Wednesday 18 November 2009

The chosen One

Great show to start the week Kid and what a master stroke it was to have Charlie Landsborough as a guest. I like Charlie. Always have done, ever since the night, he rescued Tommy, my cat, from a tree on Guy Fawkes night. Charlie stopped in his big car, took the situation in at a glance and yelled out of the car window, "Will one of you tubes stop your gawking and send for the fire brigade to rescue that wee pussy?"
Then, like the true hero he is,he sped away into the darkness of the night, leaving just the scent of red diesel and Lynx for men, lingering in the cool night air.
When the show was over Tommy my cat sidled up to me and whispered, "Hi, see that Charlie Landsborough?"
"Yes," I said. "What about him?"
"He's the-one," whispered Tommy.
"What-one?" I said.
"The chosen-one," whispered Tommy.
"Chosen by whom?" I asked.
"Him," said Tommy, pointing up the stairs.
"The little sailor sleeping in my bed!" I exclaimed.
"No," said Tommy, "not him. God! God has chosen Charlie Landsbury to make the people repent before God goes into a fit of smiting. The smites that God will do will terrify the people and make all other smiting look tame in comparison."
"Sling your hook!" I yelled, which Tommy duly did and pulled in a cage full of red crab from the Bering sea round Alaska that would have the fishermen from Deadliest Catch, the hit show from the Discovery channel, green with envy and hopping with anger.
Tommy and I sat at the kitchen table going over our dire financial situation. I put my Bic pen in someone's pocket and got to my feet to make a statement to the house. I put one hand in my waistcoat and another in a waistcoat hanging up behind the door, took a sip of Lourdes holy water, muttered, "It looks good, tastes good and by golly it does you good." I looked all around the house, coughed, spat, blew my nose with someone's fingers and yelled, "Honourable members of this small, condemned terraced house,"
"Here. Here!" cried Tommy.
"The situation is grim but not hopeless. We are at a financial crossroads."
"You tell it like it is girl!" cried Tommy, getting stuck into a plate of grits and black eyed peas.
"Our backs are to the wall!" I yelled. "We are on our knees. Our shoulders are to the wheel. Our noses are to the grindstone and our elbows are hanging half way down our arms.
Our guts are in turmoil. Our eyes are leaping out of our head.

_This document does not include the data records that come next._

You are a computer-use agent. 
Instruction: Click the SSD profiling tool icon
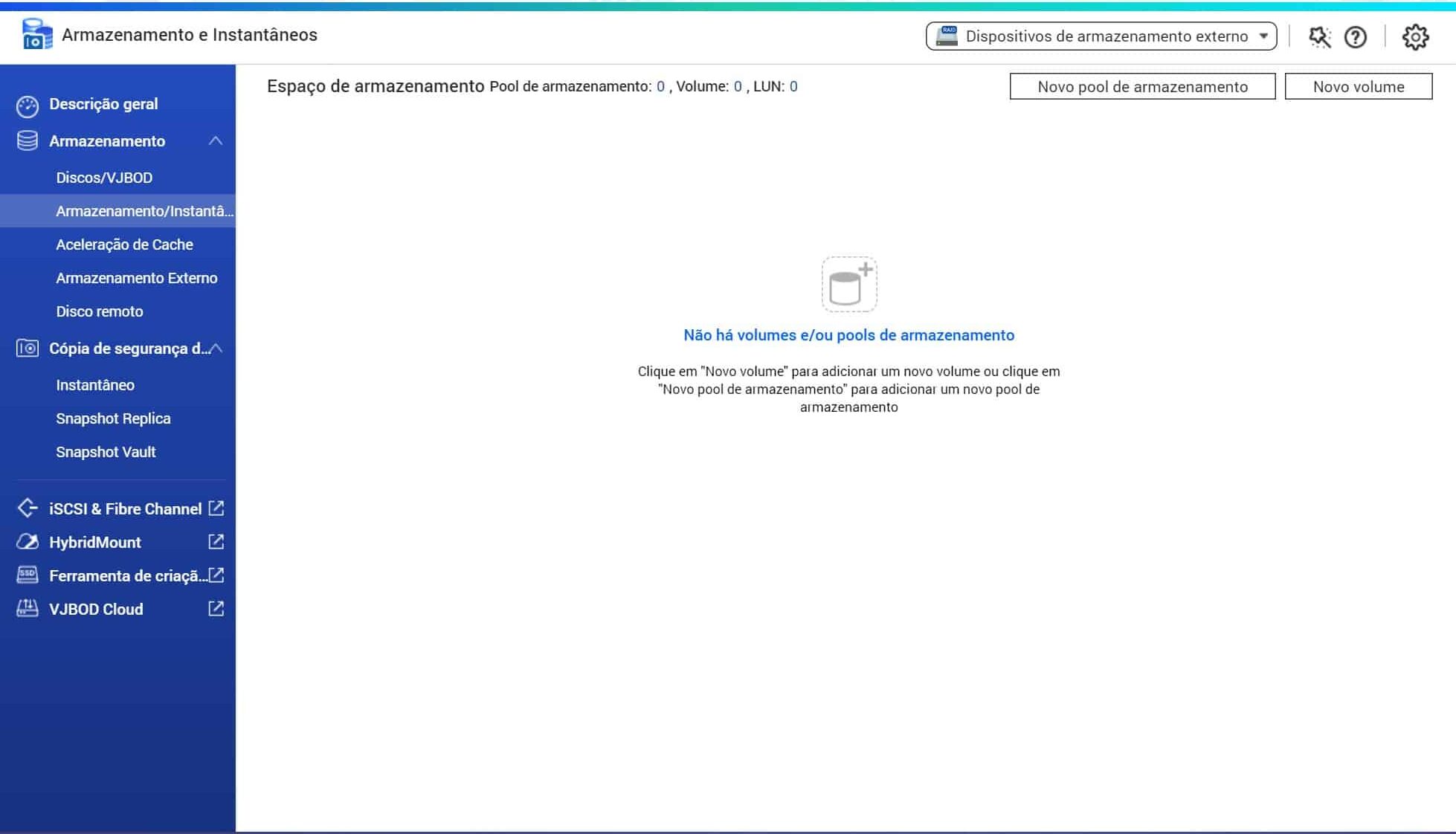pos(28,575)
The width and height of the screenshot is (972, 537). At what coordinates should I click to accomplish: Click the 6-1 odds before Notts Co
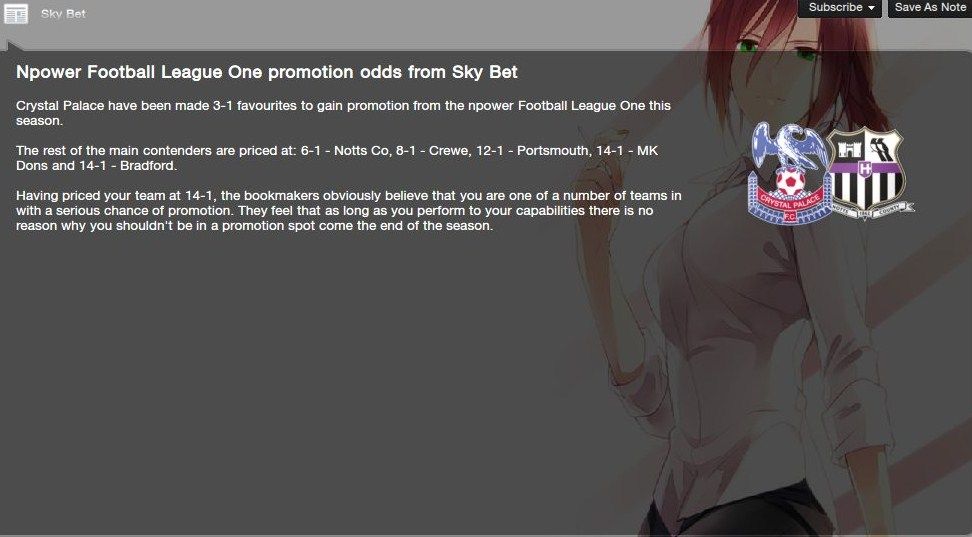(x=311, y=151)
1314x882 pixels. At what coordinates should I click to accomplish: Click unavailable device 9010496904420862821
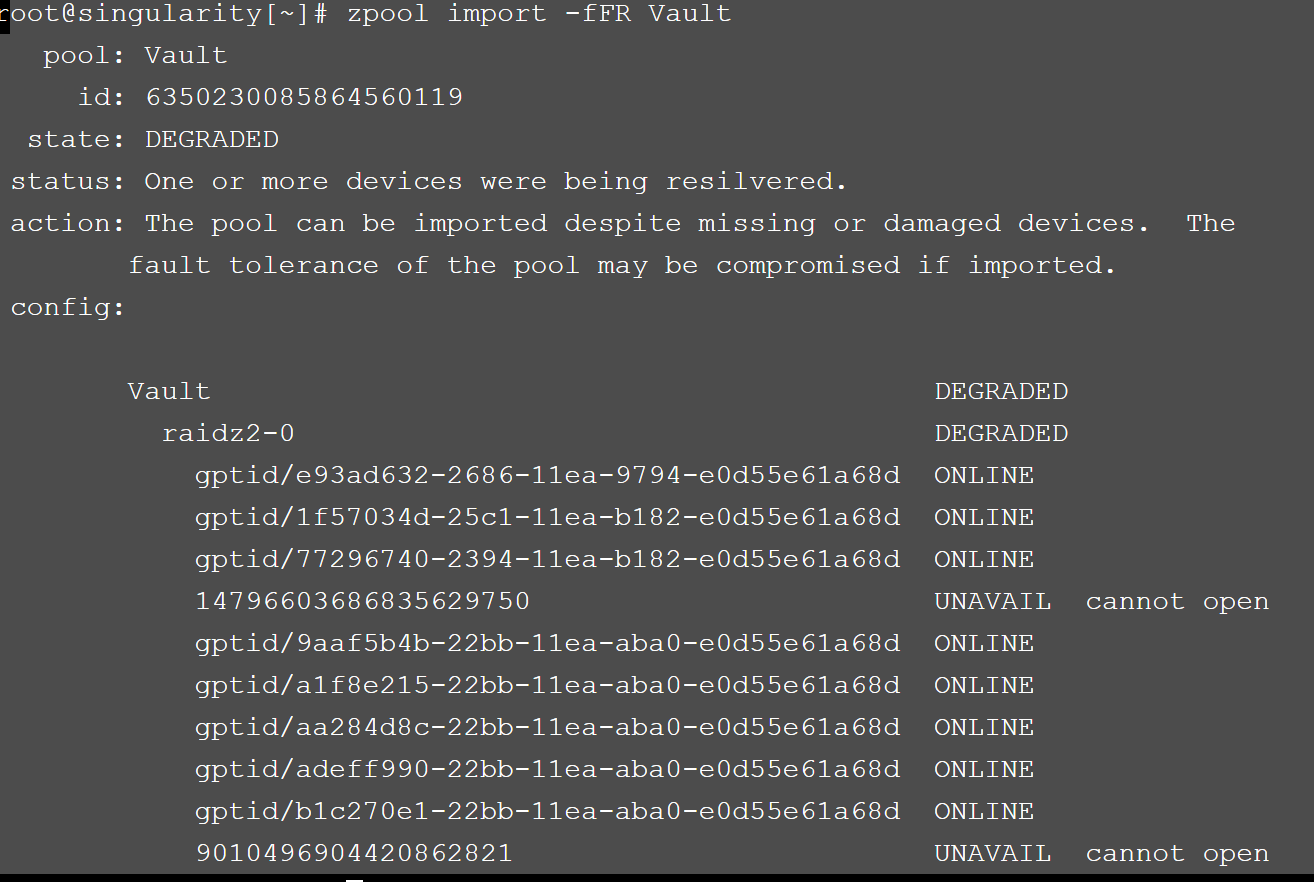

Our backs are stooped. Our legs have buckled and our feet want to do a runner.
And YET," I cried, "we still have hearts, hearts of oak. If you prick us do we not scream, "Stop It?" Here is a nut shell!" I cried, holding it up so the house could see,"I will now sum up our situation in this nut shell. Our outgoings," I cried, "are in conflict with our incomings. There is only one thing to do and we must do it NIGH!
We must tighten our belts. Is the house agreed?"
"NO!" yelled Tommy, leaping to his feet. "I have a proposition to put to the house. I propose we go out and buy smaller trousers."
And that's what we did and it only put another £65 pounds on our credit card. So, people of Ulster and surrounding districts, I say onto you,
Why tighten your belts, when you can buy smaller trousers? You can now find small trousers in a myriad of colours ranging from tangerine to puce.
But a word of WARNING. Because of their snug size, it takes five minutes longer to undo the zip. So factor that into the equation when you go for a long walk, because heftedness, like the poor, is always with us.
All this and more have I seen, as a frantic Frank Mitchell lay in bed, thinking up the ten best places in Ulster to hide, if attacked by an albino rhino with attitude.
Turned out nice again. Think I'll take some sweeties round to Wendy Austin and the pips. Boy, them pips are growing bigger day by day.
I wonder if Wendy breast feeds them?